Les Dépêches de Brazzaville



Belgique : lancement du premier congrès de la chaire Mukwege


Le congrès qui se termine ce 15 novembre réunit des scientifiques de tous horizons ainsi que des ONG et associations actives sur le terrain. Il se tient sur le thème « Comment donner un avenir aux femmes et aux enfants victimes de violences sexuelles dans les conflits ? ».  Son comité scientifique est présidé par la Pre Adélaïde Blavier, directrice du centre d’expertise en psycho-traumatismes et psychologie légale de l’université de Liège, auquel est attachée la Chaire.

Durant deux jours, les différentes conférences qui s'y déroulent vont revisiter les quatre piliers de la prise en charge holistique développée à Panzi par le Dr Denis Mukwege et son équipe : pilier médical, psychologique, juridique et socio-économique. « Au-delà de la force de notre colère et de la conviction en la justesse de notre engagement, notre sollicitude envers nos victimes nous invite aussi à asseoir nos démarches thérapeutiques sur des bases scientifiques. Ces pratiques, fondées sur des évidences scientifiques , renforceront notre autorité de parler de ces questions. Cette légitimité scientifique nous permettra de renforcer notre plaidoyer et permettre à tous ceux qui ont une parcelle de pouvoir à s'impliquer pour induire un changement systémique et positif. Sans base scientifique, nous peinerons à convaincre », a déclaré le Dr Denis Mukwege dans son discours. Il a fait savoir que ce congrès est un « événement exceptionnel » qui a vocation à constituer un tournant important sur le parcours de prise en charge des victimes de violences sexuelles.

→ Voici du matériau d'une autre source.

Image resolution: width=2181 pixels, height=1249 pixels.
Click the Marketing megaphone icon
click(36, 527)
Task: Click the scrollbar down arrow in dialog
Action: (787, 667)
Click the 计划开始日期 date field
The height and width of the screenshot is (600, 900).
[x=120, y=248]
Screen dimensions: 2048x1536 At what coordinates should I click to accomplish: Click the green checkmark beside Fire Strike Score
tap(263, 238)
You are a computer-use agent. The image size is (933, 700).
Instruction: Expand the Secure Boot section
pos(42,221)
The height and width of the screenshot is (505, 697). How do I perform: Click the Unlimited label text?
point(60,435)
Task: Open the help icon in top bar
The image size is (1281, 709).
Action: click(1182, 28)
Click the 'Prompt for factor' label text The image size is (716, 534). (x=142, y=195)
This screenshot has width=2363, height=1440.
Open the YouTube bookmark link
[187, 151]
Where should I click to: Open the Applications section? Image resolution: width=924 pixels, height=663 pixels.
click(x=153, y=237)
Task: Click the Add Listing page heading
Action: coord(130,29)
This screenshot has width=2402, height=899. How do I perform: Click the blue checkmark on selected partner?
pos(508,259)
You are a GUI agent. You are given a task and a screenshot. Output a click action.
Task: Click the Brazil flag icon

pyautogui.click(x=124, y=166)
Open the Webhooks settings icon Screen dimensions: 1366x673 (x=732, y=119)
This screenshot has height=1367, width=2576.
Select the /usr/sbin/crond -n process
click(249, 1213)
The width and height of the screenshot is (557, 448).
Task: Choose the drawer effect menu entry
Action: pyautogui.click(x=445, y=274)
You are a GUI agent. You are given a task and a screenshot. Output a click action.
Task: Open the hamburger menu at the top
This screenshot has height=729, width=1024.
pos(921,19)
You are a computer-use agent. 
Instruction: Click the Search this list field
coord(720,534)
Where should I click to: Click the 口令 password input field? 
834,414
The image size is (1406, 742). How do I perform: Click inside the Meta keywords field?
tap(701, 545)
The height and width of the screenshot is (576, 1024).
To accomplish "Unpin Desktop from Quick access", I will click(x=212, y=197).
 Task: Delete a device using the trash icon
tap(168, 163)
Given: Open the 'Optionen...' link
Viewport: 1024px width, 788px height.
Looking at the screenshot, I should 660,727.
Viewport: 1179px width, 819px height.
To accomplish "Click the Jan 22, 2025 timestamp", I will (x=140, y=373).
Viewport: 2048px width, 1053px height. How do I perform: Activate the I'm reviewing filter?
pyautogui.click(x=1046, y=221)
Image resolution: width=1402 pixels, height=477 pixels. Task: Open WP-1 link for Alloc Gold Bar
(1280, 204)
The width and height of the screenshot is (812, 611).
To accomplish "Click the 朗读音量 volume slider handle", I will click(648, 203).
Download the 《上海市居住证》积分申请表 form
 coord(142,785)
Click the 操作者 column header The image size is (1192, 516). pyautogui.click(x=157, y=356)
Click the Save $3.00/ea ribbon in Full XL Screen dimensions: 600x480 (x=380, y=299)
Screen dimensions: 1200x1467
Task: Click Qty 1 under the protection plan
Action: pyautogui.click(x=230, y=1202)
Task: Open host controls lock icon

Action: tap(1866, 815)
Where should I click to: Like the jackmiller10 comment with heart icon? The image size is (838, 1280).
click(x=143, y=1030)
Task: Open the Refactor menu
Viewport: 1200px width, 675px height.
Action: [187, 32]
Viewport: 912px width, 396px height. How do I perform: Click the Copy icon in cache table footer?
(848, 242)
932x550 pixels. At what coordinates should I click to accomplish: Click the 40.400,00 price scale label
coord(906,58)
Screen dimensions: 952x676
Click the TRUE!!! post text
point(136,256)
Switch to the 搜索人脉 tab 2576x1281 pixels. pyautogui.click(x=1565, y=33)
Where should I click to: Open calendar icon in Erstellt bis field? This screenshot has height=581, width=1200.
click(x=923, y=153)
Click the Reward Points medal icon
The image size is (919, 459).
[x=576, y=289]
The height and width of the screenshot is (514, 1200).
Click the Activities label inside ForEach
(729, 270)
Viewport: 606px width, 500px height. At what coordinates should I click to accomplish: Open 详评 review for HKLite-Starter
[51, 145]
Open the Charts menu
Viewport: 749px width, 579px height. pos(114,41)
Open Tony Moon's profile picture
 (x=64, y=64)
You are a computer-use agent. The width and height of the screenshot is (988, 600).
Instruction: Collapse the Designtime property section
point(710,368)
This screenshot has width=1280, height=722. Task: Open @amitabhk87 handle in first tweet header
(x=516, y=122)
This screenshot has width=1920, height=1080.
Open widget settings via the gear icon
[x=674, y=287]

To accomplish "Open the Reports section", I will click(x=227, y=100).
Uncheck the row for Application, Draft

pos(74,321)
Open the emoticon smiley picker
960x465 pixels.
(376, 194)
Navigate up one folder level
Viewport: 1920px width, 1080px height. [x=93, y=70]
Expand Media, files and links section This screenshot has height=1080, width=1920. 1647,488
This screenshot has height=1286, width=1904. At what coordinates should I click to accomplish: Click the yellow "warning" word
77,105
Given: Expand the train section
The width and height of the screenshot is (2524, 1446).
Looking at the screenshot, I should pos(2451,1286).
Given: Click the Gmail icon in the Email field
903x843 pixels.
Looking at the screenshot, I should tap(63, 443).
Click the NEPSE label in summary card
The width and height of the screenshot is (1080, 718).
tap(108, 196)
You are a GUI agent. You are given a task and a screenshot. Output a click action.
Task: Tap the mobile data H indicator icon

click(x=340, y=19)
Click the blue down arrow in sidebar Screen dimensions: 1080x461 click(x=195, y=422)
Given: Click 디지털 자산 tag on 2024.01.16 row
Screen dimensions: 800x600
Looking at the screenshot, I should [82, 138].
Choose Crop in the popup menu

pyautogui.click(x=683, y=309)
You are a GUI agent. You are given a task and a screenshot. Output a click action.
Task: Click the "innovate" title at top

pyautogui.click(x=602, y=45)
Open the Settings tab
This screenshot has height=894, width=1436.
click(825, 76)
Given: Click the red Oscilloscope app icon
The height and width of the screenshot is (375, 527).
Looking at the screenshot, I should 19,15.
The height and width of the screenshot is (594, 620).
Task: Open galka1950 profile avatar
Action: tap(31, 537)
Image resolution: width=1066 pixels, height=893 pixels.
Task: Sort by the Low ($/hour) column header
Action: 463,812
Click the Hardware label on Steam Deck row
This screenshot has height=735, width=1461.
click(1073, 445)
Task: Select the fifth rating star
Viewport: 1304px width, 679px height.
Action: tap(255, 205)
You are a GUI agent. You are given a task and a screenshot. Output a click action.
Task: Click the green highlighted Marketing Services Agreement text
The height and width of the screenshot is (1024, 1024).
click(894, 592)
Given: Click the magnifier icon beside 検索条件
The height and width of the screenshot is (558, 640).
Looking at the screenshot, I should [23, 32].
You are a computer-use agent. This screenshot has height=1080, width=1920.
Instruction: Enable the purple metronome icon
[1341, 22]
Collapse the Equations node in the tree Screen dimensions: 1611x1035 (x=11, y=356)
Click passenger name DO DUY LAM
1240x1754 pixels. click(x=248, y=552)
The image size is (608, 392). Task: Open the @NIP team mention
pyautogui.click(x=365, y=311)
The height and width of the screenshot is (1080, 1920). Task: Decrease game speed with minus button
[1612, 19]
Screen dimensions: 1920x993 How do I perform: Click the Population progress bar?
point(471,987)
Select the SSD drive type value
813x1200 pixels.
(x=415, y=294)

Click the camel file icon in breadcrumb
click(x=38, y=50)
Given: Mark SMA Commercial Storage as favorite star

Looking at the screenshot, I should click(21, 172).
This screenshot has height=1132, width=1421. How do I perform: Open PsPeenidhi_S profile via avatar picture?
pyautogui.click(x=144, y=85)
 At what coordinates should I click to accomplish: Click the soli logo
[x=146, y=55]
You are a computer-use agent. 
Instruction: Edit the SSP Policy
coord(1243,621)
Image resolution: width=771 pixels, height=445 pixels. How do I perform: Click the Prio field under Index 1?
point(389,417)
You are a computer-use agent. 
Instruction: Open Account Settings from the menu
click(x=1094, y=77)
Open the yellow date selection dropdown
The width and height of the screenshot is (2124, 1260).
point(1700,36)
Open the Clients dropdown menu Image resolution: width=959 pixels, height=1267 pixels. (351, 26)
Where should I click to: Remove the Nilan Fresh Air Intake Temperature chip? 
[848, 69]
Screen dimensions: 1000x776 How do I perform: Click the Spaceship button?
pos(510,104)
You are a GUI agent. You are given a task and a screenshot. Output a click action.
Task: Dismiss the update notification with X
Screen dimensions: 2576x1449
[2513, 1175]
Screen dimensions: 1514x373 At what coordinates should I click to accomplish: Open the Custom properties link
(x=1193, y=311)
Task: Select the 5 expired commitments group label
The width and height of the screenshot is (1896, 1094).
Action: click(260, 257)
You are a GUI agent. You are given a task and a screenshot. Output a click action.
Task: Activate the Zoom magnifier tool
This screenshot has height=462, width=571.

Un « guichet unique » pour les victimes

Tout en rappelant la stratégie de prise en charge reposant sur quatre piliers mise en place à l'hôpital de Panzi, le Dr Mukwege a précisé que ce modèle holistique est confidentiel et centré sur la personne et qu'il se cristallise dans un guichet unique appelé « One stop center ». Ce dernier permet à la victime de violences de trouver, au même endroit, des réponses à ses problèmes médicaux, psychologiques, juridiques et socio-économiques. A cet effet, a-t-il expliqué, la victime est accompagnée par une assistante psycho-sociale appelée « Maman chérie » et n'aura besoin de raconter son histoire qu'une seule fois. Le Dr Denis Mukwege a précisé que l'hôpital de Panzi et la fondation du même nom ont également développé des protocoles et mené des études sur des formes thérapeutiques inspirées des traditions ancestrales, notamment la thérapie par la danse.

Faible réponse du système judiciaire

Abordant la question de la prise en charge juridique, Denis Mukwege a estimé que si la soif de la justice est immense chez les personnes victimes de violences et principalement les femmes, la réponse du système judiciaire est néanmoins très faible, car, a-t-il déploré, les viols commis en temps de conflit restent les crimes les moins condamnés dans l'histoire et dans le monde.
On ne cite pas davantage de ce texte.